I'm not sure this applies in your case, but vectorize has a few tricks.
If you do not specify the return dtype, it determines it with an test calculation - with your first case. If your function returns a scalar integer, like 0, then vectorize returns an integer array. So if you expect a floats, make sure you specify the return dtype.
Also - vectorize is not a speed tool. It's just a convenient way of applying broadcasting to your inputs. It isn't much faster than explicitly looping on your inputs.
np.vectorize(fun, otypes=[float])
removes the steps.
===========
Try this:
vfun = np.vectorize(fun, otypes=[float])
X = vfun(interval[:,None], pivots, truths)
print(X.shape) # (300,3)
y2 = np.dot(X, coeffs)
print(y2.shape) # (300,)
It makes fuller use of the vectorize's broadcasting.
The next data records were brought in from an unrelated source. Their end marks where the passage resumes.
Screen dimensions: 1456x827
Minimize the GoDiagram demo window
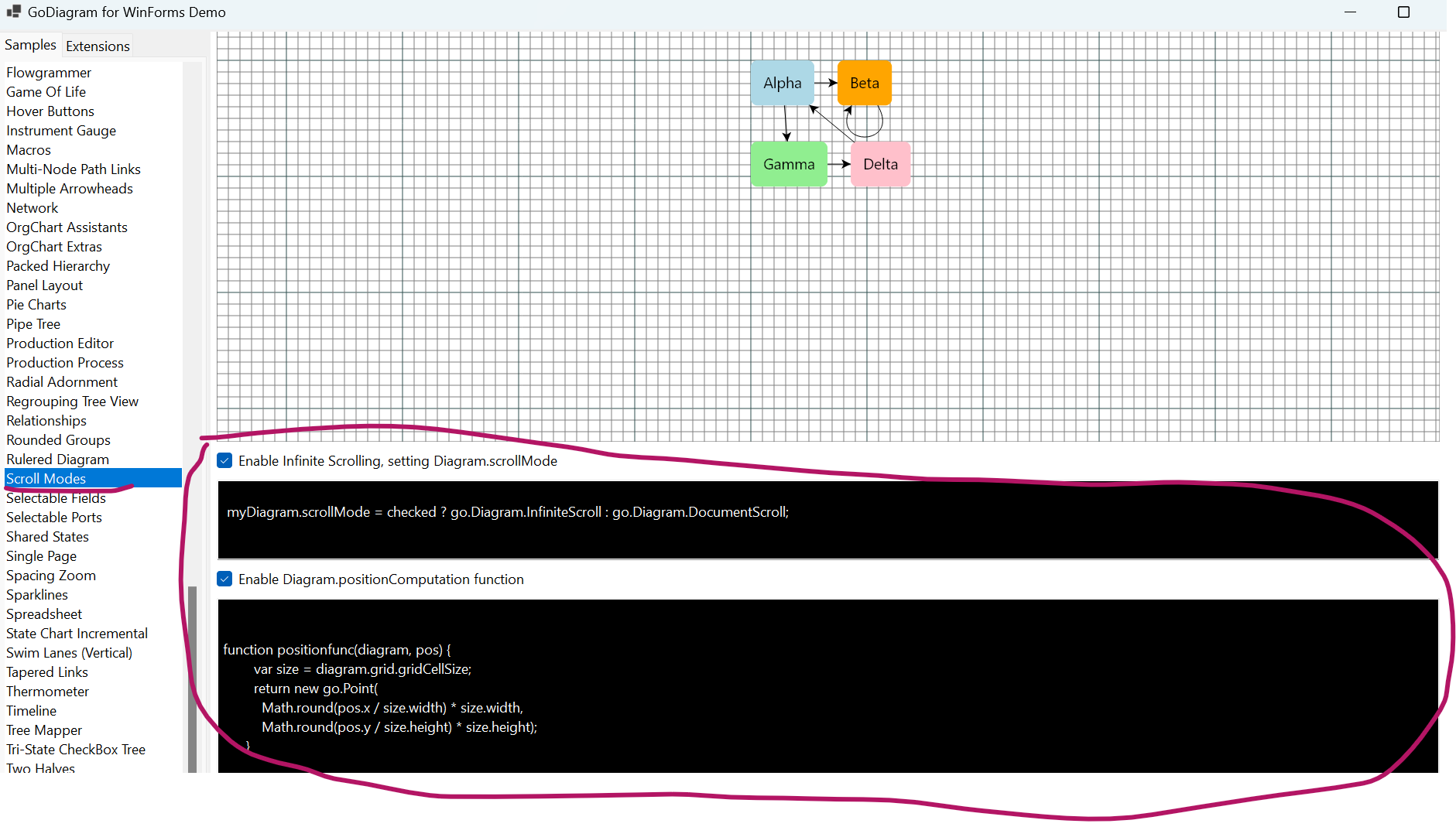[1350, 12]
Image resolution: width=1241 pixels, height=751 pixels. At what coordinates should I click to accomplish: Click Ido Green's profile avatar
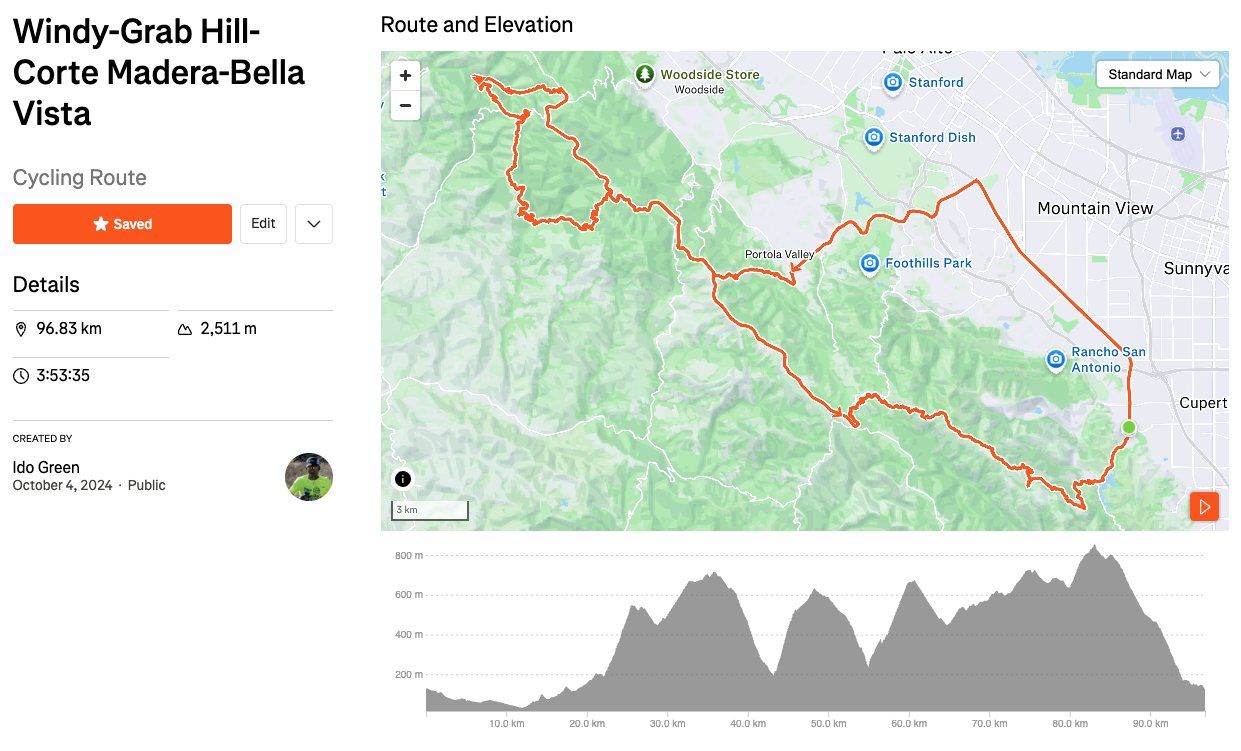[309, 477]
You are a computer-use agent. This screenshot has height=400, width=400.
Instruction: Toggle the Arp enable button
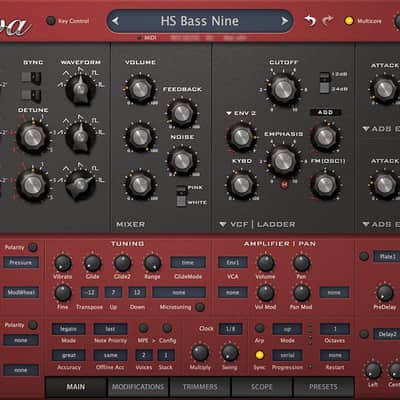coord(259,328)
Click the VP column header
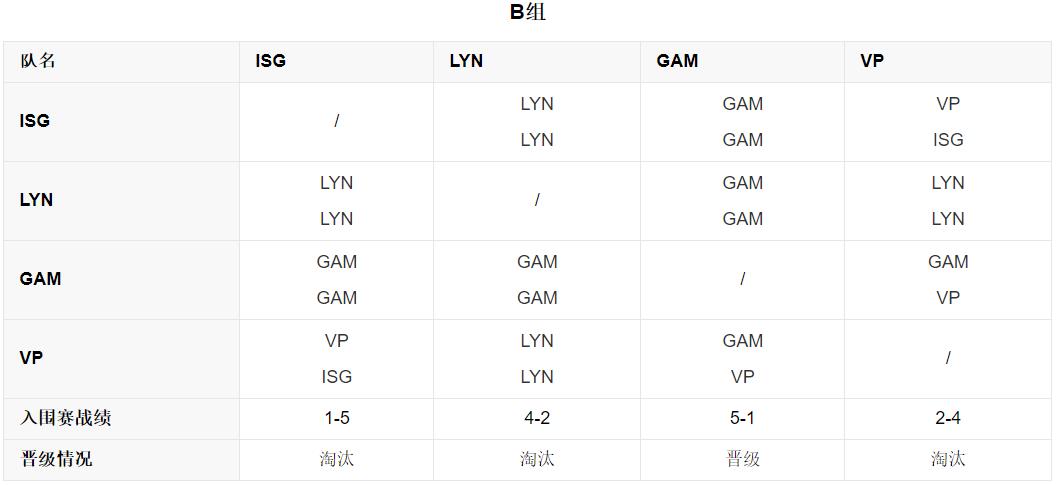 [872, 61]
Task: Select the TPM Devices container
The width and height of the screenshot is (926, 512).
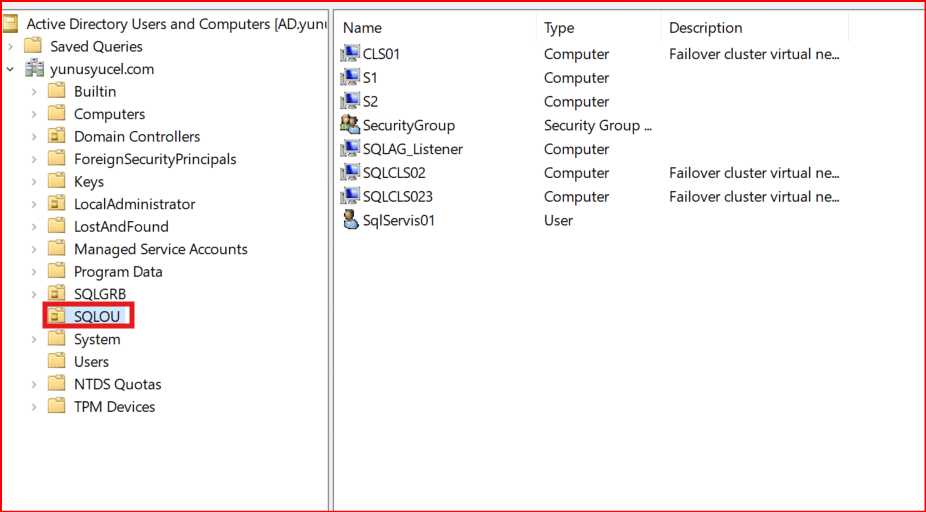Action: tap(114, 407)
I suspect your fun can be written so as to act on the whole x, without the iteration that vectorize does.
Changing fun to use the np.maximum, allows me to supply an array x:
def fun(x, pivot, truth):
if truth: return np.maximum(0, x - pivot)
else: return np.maximum(0, pivot - x)
And I can then calculate X with only a loop over the 3 cases of pivots and truths, calculating all interval values at once:
X = np.stack([fun(interval, p, t) for p, t in zip(pivots, truths)], axis=-1)
y2 = np.dot(X, coeffs)
another way of applying the 3 'cases'
Xlist = [fun(interval, p, t)*c for p, t, c in zip(pivots, truths, coeffs)]
y2 = np.sum(Xlist, axis=0)
Since the np.dot(..., coeffs) is just a weighted sum. I'm not sure it's better.